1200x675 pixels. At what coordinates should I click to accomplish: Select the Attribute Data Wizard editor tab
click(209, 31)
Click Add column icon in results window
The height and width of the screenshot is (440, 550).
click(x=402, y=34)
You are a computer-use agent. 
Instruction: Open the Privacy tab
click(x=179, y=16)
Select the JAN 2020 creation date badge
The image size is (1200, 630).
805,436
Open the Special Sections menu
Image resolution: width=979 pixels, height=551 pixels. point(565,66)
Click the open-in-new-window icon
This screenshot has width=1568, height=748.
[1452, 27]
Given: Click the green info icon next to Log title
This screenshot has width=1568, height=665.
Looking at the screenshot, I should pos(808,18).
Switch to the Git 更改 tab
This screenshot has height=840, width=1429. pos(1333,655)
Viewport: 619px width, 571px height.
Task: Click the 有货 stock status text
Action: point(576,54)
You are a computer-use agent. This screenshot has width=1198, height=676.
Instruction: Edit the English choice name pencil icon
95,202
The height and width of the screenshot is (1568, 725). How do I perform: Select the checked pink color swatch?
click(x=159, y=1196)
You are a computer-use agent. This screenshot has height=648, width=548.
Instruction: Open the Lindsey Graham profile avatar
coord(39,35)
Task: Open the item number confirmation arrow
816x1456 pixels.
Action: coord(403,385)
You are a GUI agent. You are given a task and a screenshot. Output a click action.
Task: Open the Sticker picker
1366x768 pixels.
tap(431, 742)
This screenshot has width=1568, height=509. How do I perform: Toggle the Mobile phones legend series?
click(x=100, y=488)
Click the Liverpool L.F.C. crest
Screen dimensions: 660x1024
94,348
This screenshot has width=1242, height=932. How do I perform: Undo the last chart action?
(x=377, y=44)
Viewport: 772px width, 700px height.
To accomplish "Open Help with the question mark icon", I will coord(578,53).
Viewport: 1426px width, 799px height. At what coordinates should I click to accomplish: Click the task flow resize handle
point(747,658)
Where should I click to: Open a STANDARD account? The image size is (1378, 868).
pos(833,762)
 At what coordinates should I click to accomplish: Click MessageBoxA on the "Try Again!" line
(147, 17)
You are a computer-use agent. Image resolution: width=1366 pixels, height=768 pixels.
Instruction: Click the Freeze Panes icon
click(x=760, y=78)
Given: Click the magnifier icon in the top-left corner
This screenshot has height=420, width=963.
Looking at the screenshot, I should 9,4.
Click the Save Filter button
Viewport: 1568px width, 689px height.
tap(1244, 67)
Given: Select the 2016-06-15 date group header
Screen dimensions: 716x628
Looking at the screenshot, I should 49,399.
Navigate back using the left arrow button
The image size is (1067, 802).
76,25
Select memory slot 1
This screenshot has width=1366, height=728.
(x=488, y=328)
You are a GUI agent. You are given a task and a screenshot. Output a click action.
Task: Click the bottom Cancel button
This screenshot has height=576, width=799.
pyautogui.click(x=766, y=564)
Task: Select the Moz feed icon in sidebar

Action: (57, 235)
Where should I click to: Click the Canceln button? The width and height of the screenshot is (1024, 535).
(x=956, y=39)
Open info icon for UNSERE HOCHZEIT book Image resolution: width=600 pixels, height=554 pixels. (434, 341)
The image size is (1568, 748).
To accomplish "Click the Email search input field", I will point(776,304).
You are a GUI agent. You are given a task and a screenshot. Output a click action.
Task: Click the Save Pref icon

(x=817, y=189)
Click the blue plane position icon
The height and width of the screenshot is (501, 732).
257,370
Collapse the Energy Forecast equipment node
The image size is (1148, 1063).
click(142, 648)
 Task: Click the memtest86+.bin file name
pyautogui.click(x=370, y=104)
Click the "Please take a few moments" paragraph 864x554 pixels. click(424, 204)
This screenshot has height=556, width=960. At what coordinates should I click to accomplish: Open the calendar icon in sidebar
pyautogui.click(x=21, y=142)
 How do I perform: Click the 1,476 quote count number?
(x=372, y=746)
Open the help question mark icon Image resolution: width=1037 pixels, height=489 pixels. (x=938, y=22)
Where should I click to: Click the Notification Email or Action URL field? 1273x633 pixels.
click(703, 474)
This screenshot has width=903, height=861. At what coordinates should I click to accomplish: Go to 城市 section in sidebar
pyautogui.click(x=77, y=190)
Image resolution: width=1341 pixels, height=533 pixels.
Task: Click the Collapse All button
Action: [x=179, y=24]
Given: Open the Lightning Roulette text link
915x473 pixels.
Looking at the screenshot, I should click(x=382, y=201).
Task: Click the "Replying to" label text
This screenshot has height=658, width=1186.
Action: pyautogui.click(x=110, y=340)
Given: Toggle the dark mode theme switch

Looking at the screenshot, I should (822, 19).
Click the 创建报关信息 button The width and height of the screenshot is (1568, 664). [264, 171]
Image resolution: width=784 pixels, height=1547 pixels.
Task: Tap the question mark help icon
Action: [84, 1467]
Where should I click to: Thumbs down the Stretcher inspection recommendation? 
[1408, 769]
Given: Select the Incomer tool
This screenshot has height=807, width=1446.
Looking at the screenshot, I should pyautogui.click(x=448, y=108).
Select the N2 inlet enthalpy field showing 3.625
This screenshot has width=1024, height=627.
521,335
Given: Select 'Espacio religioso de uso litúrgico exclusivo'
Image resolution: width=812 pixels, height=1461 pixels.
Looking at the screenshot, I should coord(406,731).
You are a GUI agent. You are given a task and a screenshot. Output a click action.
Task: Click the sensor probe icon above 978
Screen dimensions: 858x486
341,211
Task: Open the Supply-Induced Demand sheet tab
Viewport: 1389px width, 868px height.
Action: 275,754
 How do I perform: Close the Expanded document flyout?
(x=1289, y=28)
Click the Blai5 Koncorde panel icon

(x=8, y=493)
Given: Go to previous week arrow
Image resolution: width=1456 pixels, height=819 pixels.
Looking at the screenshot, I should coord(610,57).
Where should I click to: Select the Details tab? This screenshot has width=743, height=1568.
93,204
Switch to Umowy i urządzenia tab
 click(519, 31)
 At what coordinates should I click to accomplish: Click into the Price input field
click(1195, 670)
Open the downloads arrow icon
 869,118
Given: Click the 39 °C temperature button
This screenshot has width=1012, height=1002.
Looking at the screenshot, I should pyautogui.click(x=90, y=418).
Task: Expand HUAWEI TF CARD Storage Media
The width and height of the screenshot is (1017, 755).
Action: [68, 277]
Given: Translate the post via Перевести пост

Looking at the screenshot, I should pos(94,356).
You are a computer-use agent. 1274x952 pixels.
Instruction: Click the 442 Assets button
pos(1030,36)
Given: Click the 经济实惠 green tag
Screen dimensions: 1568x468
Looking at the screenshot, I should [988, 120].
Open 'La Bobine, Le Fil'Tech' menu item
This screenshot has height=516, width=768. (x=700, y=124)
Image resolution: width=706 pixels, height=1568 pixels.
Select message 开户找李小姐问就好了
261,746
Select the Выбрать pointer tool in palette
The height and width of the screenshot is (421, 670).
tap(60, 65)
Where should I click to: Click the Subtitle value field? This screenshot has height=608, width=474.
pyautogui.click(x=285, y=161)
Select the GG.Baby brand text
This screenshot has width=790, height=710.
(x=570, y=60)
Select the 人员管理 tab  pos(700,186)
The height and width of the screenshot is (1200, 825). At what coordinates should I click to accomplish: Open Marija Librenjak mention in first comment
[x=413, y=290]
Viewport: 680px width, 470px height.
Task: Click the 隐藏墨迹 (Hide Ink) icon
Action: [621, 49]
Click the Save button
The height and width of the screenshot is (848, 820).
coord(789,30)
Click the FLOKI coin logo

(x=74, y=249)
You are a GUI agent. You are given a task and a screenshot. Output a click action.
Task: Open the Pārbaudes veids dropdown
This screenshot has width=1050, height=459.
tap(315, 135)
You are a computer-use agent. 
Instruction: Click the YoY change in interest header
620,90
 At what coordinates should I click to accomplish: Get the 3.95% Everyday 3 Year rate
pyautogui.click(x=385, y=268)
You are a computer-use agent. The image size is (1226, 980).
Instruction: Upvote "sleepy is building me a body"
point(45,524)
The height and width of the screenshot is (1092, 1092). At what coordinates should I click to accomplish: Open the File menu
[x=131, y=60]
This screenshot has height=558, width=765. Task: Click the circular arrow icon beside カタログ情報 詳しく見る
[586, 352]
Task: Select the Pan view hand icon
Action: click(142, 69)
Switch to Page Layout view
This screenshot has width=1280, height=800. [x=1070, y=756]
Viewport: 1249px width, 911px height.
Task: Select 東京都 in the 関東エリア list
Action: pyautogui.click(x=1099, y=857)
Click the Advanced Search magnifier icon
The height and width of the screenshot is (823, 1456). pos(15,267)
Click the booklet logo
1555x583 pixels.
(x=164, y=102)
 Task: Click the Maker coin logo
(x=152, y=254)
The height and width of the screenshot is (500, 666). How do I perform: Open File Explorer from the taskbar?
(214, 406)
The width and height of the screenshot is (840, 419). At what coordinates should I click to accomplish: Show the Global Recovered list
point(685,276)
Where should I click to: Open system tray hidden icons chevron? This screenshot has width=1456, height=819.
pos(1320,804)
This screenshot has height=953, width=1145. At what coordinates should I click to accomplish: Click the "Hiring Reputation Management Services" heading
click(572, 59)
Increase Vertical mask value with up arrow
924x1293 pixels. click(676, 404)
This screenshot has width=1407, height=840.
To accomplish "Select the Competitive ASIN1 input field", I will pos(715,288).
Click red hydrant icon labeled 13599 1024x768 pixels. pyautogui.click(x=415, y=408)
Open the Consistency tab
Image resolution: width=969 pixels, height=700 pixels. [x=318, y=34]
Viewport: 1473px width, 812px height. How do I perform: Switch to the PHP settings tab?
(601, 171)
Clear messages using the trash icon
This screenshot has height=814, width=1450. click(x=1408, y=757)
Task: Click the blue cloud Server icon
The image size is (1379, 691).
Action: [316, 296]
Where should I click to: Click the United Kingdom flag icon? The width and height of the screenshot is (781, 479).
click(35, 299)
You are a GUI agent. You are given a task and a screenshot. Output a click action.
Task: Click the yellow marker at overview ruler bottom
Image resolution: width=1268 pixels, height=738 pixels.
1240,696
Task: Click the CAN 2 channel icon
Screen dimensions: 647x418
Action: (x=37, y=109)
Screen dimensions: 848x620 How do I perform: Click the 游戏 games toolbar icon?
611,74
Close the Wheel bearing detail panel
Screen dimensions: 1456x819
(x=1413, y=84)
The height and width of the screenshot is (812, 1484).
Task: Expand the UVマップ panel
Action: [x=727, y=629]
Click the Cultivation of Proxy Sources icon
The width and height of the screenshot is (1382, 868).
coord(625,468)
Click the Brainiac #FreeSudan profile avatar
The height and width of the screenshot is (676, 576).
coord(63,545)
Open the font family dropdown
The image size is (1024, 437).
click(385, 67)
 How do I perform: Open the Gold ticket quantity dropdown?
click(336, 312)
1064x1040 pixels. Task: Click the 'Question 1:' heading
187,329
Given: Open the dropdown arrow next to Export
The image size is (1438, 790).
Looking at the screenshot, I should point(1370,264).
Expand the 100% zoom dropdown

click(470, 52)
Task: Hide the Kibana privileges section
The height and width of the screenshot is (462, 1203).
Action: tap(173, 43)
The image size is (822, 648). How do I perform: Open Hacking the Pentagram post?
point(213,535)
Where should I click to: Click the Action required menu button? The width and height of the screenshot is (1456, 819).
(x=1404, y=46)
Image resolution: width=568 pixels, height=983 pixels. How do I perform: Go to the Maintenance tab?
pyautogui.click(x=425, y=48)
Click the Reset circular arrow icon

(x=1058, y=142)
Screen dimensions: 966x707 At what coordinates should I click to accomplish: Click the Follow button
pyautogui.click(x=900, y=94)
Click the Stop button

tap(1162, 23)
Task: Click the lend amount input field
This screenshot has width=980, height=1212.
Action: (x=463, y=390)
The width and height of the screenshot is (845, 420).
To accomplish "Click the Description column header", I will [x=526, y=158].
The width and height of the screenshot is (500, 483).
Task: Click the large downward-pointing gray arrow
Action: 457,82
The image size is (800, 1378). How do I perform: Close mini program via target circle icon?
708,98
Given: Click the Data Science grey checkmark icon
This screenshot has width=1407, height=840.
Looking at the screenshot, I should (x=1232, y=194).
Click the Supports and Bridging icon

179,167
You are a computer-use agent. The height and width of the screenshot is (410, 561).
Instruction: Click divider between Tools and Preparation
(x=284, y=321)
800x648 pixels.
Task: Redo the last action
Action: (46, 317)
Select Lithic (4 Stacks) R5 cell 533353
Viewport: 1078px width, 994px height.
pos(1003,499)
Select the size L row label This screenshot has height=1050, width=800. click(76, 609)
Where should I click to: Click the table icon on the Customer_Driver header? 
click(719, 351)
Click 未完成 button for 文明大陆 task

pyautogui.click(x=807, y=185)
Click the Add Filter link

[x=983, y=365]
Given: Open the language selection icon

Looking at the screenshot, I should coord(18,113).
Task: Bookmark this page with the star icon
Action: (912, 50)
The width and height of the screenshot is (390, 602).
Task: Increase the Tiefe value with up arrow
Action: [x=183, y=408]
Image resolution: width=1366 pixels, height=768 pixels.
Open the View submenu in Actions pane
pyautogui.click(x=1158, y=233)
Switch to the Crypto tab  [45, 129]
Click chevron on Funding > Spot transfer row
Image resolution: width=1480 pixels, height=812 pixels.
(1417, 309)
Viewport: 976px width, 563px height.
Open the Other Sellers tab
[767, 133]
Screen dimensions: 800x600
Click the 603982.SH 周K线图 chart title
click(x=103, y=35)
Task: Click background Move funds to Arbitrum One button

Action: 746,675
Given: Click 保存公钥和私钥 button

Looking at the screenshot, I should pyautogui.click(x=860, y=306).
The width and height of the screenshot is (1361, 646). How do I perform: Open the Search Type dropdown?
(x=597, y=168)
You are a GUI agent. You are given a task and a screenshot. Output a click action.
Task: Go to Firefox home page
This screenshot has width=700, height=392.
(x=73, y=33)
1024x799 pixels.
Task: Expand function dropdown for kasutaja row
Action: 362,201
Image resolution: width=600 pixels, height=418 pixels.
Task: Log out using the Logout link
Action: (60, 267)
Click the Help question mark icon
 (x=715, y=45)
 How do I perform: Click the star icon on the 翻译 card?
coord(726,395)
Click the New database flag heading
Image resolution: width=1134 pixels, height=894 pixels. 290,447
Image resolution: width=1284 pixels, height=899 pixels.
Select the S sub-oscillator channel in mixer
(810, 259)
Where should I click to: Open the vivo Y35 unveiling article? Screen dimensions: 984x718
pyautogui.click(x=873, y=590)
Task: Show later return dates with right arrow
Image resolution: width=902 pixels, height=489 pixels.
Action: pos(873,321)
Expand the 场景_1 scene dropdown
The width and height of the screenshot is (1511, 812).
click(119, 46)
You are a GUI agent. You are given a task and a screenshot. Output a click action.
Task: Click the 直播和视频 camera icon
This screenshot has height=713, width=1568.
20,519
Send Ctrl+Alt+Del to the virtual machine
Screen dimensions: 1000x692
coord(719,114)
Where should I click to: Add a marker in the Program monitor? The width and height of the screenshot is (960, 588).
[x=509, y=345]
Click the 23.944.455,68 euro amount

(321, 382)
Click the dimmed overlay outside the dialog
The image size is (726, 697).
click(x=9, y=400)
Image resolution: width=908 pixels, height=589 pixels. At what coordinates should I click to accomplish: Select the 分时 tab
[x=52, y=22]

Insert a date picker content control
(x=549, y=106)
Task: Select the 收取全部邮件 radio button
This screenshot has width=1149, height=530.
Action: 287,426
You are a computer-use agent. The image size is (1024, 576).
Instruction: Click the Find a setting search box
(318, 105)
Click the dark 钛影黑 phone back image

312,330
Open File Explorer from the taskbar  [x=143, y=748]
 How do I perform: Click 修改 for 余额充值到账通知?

» **GIVEN EXERCISE**
Copy the entries above word for word, starting at the line that contains "Task: Click the Maker coin logo" and ending at the line that contains "924x1293 pixels. click(676, 404)", both included.

» **CORRECT RESPONSE**
 Task: Click the Maker coin logo
(x=152, y=254)
The height and width of the screenshot is (500, 666). How do I perform: Open File Explorer from the taskbar?
(214, 406)
The width and height of the screenshot is (840, 419). At what coordinates should I click to accomplish: Show the Global Recovered list
point(685,276)
Where should I click to: Open system tray hidden icons chevron? This screenshot has width=1456, height=819.
pos(1320,804)
This screenshot has height=953, width=1145. At what coordinates should I click to accomplish: Click the "Hiring Reputation Management Services" heading
click(572, 59)
Increase Vertical mask value with up arrow
924x1293 pixels. click(676, 404)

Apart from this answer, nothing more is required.